Summary of impact:
On Friday 31st January, we experienced 2 issues:
- At approximately 10:00 UTC, our support team began receiving reports from a small number of users experiencing TLS certificate errors when accessing our image library. This prevented them from managing their image library and amending images within EasyEditor. This impacted all Engagement Cloud regions.
- At approximately 13:09 UTC, some Engagement Cloud services in Europe experienced a degrade in performance. Most significantly this impacted email tracking, SMS tracking, unsubscribing and landing pages. At approximately 15:53 UTC service was fully restored.
- The TLS errors seen when accessing our image library occurred when end user security software incorrectly categorised our image domain as malicious. The small number of users with this security software were directed to a different IP address to display an access denied page. It’s likely the end user security software reacted to a legitimate DNS change made the previous day. The image library domain, r1-scaler.ddglib.com, was altered to a CNAME record in response to a denial of service attack on our DNS infrastructure. Although this is a valid change, it appears to have triggered the missclassification.
- The unrelated performance degradation impacted all users of our European instance. The Engagement Cloud relies heavily on a messaging service provided by our cloud hosting supplier. This service allows many services within Engagement Cloud to exchange data for processing. At 12:04 UTC, we received intermittent errors from various systems indicating problems communicating with the messaging service. These problems worsened and eventually took our message tracking website offline.
- The CNAME DNS change was reverted and we contacted security software vendors in order to remove the block. End users would’ve noticed their access restored over the rest of the day.
- At 15:34 UTC, engineers replaced one of messaging services with a newly deployed instance and service was partially restored. To activate this change throughout Engagement Cloud numerous systems required a restart and at approximately 15:53 UTC service was fully restored.

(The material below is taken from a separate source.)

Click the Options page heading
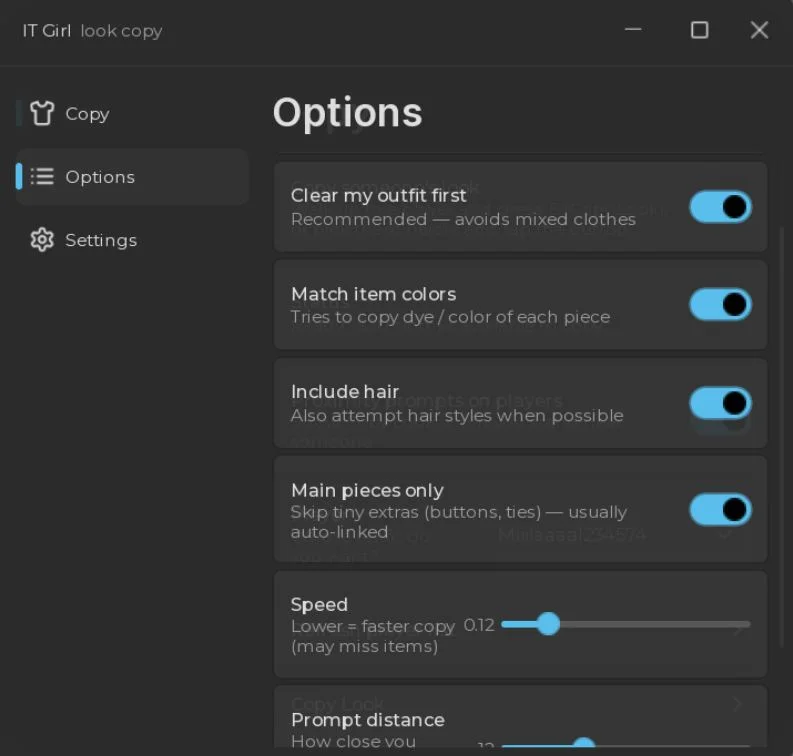Screen dimensions: 793x756 click(347, 113)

We use multiple instances of our cloud provider’s messaging service in an active/active fashion. This is designed to mitigate the impact of service disruption should our cloud provider have an outage in a single location. However this mechanism didn't appear to perform as designed, in this specific scenario, when there was a failure of the messaging service. We believe this to be because the service didn't fully fail and therefore appear offline, instead the application continued to see the faulty messaging service to be online but in an inconsistent state. We will continue our investigations to understand this further and whether it was an issue with the secondary service bus or something else. We’re also working with our cloud provider to understand what went wrong with the communication to and/or the faulty messaging instance.
Update - 10 February 2020
Our cloud supplier have now confirmed we suffered a service outage in their messaging service. They have identified an internal component which failed to work properly after an internal security token expired.